(Document segment):
I opened my front door this morning to let the dog out, and the air is clouded with smoke and the smell or fire is strong.  The Ponderosa Fire is burning about 15 miles from where I am sitting.  As this drama unfolds the picture of the forest that I worked on for years is rapidly changing.  Thinned timberstands, young tree plantations and acres of mature forests that I help manage.  For people the fire is a tragedy, but to nature it isn’t good or bad only different.  Nature is violently changing the picture of this forest that I remember.  It will re-calibrate and fill the void created by the fire and a new picture is created.  In the meantime the foresters and loggers work side by side with firefighters to stop this fire.

How Is A Forester Like An Artist?

The forester and the artist both create landscapes.  Only a forester’s canvas is far larger than an artist’s canvas.  The artist uses pencils, pens, brushes and all the other tools that create the play of color and light on paper.  The forester’s tools are far larger, louder and powerful.  They are the skidders, feller-bunchers, chainsaws, yarders and seedlings.  Okay, I know what you are thinking, what kind of baloney is this guy selling.  When we look out at a forest we see a beautiful thing.  Harvesting trees changes how that forest looks and develops.  The conventional wisdom may be that harvesting trees makes a forest ugly and at stages along the way I would agree.  That is all part of the process.  When an area is burned in a wildfire and the salvage harvest is complete it looks pretty bad to most folks.  This is only one stage in the development of an ever-changing picture.  Soon the seedlings come and it is no longer a barren clearcut, but it is a brand new forest.

A new forest rising from ashes of a wildfire.

(Tasks for this exercise):
• A. Answer these questions about the text on forests and wildfire:
(i) How far away is the Ponderosa Fire burning?
(ii) Which tools of the forester does the text list?
(iii) Who works side by side with firefighters to stop the fire?
• B. Continue the text on forests and wildfire from its last line.

(Data segment):
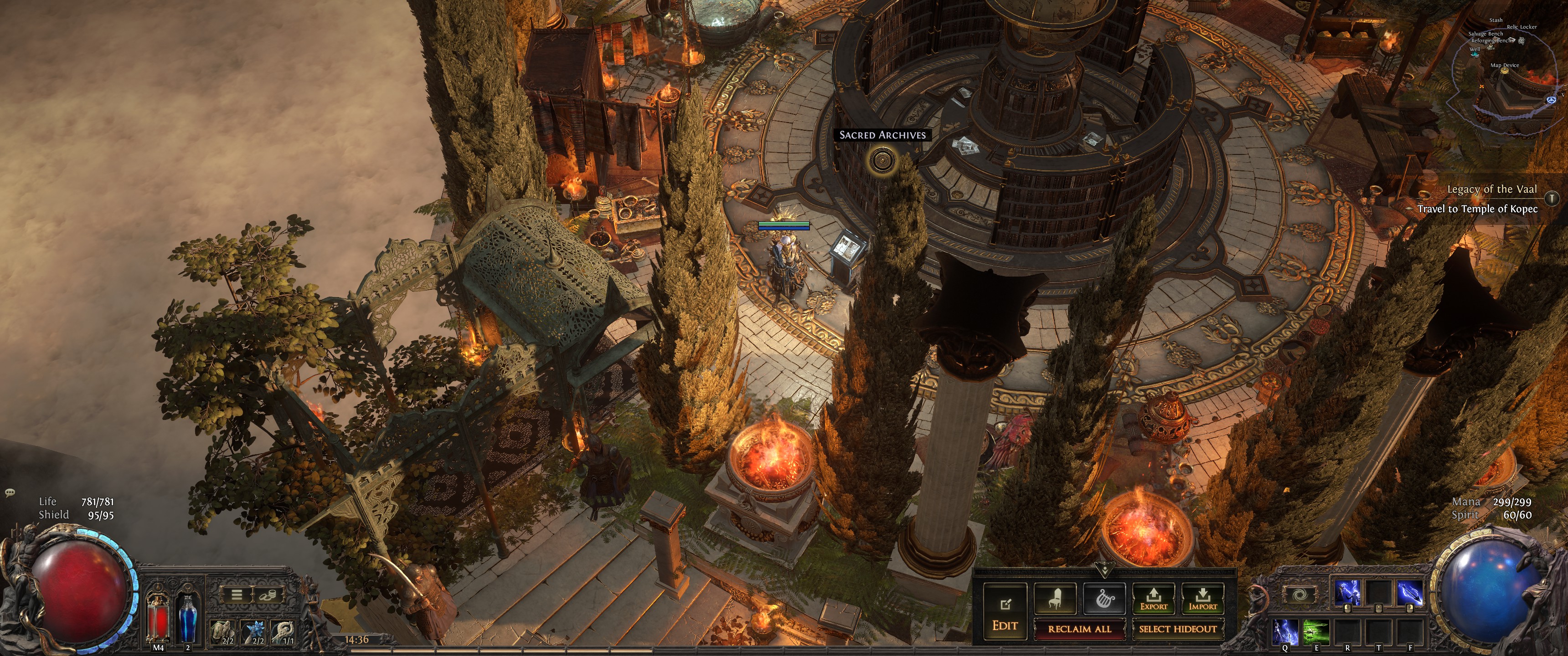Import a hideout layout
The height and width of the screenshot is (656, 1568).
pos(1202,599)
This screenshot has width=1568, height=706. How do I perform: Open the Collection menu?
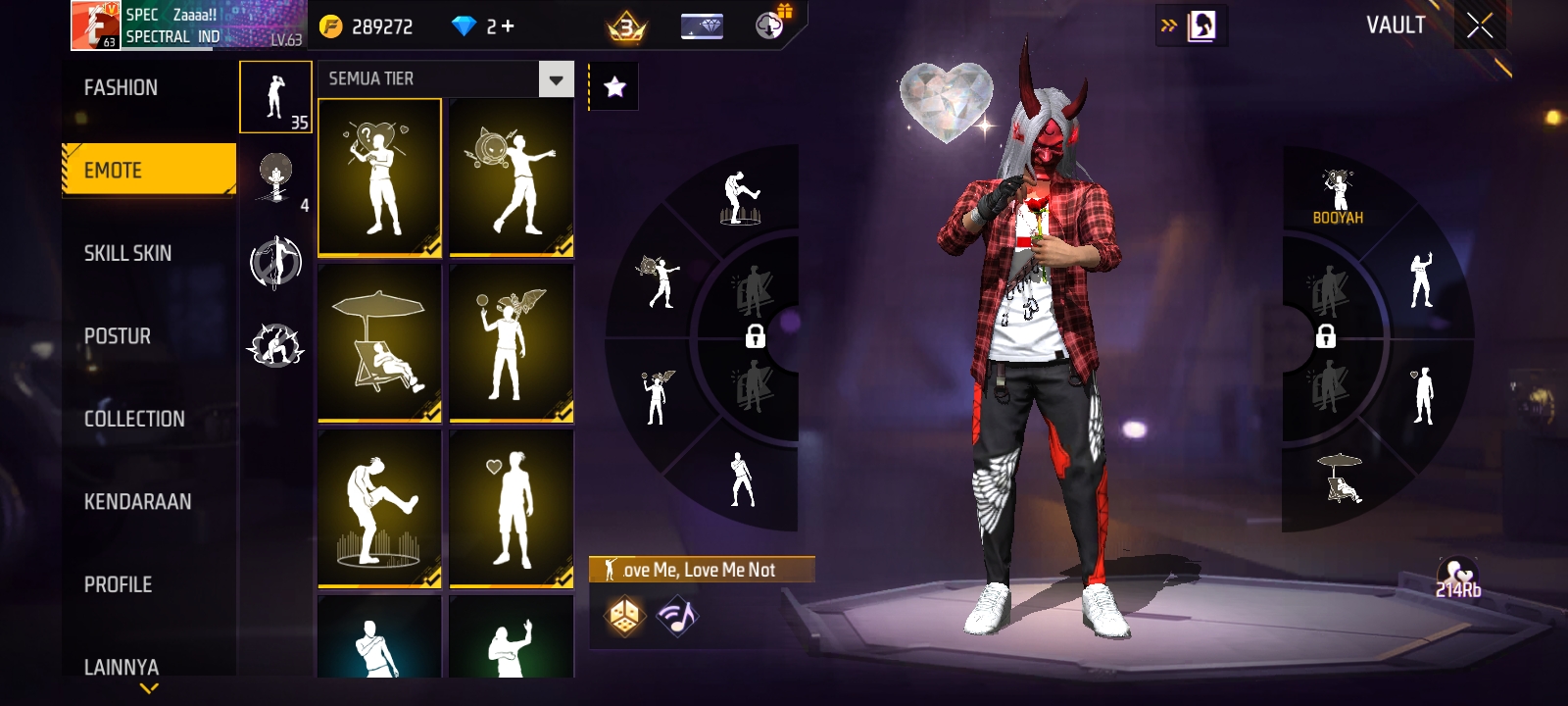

(Task answers):
• A.
(i) About 15 miles.
(ii) Skidders, feller-bunchers, chainsaws, yarders and seedlings.
(iii) Foresters and loggers.

• B.
Each year the trees grow and the picture is adorned with deer, turkeys and other wildlife that forage in this new forest.  As a forester I relish the changes I see with each passing year and how our work adds to the picture.  For a forester the picture is never done so we have to appreciate it for what it is at this moment in time.  Most folks have memories of that favorite camping spot in the forest that they went to as a child.  Memories that are so striking and indelible that they cannot imagine them ever changing.  However, these forest change every day.  Mostly slowly, but sometimes in blazing moments.  To the forest the changes are not good or bad, but simply different.  To the forester it is a canvas on which to apply his or her trade.  The forest changes and grows and our pictures change with it.  We may not always agree on what makes beautiful art or a beautiful forest, but I hope as practitioners of the trade we are passionate and dedicated to the process.

I did this watercolor for the children’s book Firestorm In The Forest , a Red Tail Publishing book.

As an artist working in the forest provides an endless source of subjects to paint or draw.  Never stale and always changing.  I never know when I will come across a bear crashing through the brush or a dramatic vista that will make me pause for a minute to take it in.